Я обменялся взглядами с Синтией, и мне почудилось, что ей в голову пришли те же мысли, что и мне.
— Скажите, полковник, — задал я следующий вопрос Муру, — вот когда вы с ней потом вышли на стрельбище, выбрали подходящее местечко под мишенью в пятидесяти метрах от дороги, и когда она легла там, расставив ноги и раскинув руки, что вы чувствовали, исполняя роль послушного евнуха?

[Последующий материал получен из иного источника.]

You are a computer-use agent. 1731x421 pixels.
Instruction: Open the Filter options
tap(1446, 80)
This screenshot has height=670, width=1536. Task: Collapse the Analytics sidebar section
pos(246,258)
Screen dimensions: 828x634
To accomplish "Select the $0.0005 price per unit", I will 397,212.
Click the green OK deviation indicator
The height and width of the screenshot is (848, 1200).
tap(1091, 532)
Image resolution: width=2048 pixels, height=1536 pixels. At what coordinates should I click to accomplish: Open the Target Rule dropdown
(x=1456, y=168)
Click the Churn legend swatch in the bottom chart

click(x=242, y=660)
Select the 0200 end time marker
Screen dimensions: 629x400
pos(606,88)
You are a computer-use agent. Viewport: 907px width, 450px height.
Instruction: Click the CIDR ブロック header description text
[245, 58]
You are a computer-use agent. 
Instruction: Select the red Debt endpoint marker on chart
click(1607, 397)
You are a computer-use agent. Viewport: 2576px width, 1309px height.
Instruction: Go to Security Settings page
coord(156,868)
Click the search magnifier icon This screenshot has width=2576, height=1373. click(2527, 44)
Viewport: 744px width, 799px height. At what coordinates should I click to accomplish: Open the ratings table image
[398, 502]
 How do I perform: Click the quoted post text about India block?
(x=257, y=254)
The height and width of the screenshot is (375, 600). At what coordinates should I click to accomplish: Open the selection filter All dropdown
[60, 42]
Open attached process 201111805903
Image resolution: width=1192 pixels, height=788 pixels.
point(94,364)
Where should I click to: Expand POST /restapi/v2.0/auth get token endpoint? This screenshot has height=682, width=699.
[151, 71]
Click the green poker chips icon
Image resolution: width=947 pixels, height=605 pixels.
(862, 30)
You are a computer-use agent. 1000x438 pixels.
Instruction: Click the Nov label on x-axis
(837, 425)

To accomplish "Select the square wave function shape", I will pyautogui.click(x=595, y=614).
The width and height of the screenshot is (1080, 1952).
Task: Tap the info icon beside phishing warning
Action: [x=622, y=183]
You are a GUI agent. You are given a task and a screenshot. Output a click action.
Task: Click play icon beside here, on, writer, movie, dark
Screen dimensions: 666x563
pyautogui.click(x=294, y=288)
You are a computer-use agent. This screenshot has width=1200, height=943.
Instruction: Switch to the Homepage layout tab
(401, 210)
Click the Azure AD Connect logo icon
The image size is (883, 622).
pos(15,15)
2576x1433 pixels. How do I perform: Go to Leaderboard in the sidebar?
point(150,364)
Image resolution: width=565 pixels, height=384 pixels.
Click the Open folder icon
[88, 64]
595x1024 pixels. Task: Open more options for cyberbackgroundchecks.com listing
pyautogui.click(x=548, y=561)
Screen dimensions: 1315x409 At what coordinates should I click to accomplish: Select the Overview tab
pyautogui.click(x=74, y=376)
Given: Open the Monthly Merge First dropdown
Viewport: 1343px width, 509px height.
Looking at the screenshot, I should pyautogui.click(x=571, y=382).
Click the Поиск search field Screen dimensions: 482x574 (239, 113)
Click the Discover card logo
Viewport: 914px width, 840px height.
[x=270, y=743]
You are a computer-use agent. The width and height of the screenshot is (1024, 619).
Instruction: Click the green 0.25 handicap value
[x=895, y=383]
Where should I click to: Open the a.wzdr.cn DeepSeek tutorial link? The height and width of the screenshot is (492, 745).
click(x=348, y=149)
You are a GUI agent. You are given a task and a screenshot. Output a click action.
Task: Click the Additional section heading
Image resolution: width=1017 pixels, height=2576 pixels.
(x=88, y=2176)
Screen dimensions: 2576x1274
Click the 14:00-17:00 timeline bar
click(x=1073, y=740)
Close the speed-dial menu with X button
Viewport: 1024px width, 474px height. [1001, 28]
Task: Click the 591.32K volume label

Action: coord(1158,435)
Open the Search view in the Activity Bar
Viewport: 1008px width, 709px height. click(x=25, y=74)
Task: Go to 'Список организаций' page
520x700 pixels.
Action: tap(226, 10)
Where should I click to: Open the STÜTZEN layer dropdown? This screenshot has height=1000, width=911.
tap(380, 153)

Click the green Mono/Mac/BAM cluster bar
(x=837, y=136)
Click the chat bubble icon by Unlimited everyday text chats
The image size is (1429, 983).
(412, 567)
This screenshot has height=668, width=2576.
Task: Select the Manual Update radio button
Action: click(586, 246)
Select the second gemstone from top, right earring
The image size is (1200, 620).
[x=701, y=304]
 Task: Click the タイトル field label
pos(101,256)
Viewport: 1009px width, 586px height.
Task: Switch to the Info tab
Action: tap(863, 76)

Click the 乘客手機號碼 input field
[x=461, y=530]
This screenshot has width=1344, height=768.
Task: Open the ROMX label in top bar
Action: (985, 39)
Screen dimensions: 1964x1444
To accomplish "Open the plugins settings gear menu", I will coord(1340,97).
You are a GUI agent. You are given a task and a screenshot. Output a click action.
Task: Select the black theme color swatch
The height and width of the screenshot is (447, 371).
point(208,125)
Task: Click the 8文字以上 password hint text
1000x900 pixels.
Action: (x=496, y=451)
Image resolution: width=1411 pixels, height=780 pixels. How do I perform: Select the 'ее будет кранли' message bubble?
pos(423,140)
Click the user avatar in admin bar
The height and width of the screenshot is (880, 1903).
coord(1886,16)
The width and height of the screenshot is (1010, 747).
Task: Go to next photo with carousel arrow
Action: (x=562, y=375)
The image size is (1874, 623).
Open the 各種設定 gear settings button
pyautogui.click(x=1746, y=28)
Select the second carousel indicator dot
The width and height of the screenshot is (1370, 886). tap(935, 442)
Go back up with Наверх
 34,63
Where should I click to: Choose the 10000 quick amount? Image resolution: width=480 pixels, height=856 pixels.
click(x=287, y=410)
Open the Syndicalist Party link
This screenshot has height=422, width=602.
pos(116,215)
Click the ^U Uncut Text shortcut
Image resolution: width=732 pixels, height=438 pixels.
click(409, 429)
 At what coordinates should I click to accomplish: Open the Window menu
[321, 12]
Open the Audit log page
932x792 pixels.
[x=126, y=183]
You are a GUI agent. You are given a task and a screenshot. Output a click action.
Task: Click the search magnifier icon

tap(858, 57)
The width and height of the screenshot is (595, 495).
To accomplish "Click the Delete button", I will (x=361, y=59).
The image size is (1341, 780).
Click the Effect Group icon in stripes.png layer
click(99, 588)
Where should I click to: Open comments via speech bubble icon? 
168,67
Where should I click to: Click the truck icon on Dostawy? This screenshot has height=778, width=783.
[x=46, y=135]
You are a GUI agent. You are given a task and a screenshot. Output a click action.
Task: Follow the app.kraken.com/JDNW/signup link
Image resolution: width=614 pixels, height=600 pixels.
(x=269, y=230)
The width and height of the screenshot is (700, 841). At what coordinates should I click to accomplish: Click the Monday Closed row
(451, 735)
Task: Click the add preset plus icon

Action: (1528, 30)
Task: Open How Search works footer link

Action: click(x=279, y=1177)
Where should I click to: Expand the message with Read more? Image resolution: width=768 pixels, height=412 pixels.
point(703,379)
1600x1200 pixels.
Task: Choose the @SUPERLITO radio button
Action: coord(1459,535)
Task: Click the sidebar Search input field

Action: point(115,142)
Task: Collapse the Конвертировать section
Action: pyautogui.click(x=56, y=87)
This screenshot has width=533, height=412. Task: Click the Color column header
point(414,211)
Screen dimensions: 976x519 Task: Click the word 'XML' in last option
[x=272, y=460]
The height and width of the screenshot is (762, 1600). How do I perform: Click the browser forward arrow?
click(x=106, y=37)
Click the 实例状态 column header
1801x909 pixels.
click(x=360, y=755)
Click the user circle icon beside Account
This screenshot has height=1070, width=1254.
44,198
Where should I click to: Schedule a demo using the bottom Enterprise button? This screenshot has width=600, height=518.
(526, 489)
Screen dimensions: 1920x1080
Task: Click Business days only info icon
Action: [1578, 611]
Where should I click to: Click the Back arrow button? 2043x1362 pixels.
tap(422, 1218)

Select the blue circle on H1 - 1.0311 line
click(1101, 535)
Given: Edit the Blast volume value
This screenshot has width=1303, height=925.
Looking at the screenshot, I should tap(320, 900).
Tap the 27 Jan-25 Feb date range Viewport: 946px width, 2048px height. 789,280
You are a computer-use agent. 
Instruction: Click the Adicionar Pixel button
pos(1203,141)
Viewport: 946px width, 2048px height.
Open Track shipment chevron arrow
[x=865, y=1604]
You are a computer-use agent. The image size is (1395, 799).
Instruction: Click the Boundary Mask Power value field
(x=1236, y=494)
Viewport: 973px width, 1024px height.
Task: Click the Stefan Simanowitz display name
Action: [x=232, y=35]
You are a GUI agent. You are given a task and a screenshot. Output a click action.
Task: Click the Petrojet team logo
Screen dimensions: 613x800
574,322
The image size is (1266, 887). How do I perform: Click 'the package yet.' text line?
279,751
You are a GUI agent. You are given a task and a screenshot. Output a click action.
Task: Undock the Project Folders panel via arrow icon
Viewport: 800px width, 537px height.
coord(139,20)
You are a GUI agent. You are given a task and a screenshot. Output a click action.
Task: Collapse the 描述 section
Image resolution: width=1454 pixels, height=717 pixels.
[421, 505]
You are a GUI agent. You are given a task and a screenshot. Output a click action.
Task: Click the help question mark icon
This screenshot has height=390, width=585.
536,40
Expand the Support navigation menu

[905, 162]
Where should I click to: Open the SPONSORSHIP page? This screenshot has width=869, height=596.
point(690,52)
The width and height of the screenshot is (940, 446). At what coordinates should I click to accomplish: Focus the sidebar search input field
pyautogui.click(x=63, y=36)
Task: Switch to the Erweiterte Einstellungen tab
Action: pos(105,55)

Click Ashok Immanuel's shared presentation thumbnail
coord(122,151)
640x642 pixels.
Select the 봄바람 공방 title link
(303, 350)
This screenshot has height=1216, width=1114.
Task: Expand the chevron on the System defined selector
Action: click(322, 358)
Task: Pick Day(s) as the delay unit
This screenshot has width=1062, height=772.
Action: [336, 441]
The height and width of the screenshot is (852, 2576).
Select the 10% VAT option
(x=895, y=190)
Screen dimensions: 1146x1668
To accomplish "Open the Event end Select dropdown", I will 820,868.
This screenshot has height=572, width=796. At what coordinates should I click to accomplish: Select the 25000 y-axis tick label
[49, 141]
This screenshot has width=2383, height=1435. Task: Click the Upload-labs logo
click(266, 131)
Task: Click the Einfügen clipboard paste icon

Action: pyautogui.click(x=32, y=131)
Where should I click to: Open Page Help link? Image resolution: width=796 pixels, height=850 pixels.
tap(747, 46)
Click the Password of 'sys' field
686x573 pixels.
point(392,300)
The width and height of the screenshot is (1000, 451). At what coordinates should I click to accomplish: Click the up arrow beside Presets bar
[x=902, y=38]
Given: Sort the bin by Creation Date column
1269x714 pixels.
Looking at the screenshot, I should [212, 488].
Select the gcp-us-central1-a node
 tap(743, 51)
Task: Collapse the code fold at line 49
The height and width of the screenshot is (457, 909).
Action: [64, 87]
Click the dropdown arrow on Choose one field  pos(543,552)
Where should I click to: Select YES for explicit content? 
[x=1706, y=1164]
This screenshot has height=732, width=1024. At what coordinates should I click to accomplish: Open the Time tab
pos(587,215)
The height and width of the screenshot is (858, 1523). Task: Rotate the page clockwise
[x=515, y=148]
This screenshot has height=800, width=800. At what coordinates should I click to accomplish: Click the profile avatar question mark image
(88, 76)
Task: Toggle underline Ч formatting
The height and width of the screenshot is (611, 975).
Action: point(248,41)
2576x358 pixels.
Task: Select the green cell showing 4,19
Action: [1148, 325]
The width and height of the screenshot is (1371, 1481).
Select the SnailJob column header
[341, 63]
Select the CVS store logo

Полковник вспыхнул, но взял себя в руки и ответил:
— Я не имею привычки использовать доверившихся мне пациентов в качестве сексуальных объектов. Что бы вы ни думали о подобном лечении, оно было задумано во благо обеих сторон как своего рода целительное очищение их душ. И в мои намерения не входило вступать в половую связь со своей пациенткой, а тем более насиловать ее, когда она связана.
— Вы очень странный человек, полковник, с точки зрения нормального мужчины, но идеальный специалист в своей области, просто эталон по всем профессиональным меркам. Но умоляю вас, не выводите меня больше из себя! — воскликнул я. — Ответьте ясно и понятно, что произошло после того, как вы завязали последний узел. Я вас слушаю.
— Хорошо… Мы с ней немного поговорили, она поблагодарила меня за то, что я отважился помочь ей в осуществлении такого замысла…
— Только не нужно пытаться лишний раз выгородить себя, полковник! — перебил я его многоречивые излияния. — Ближе к делу.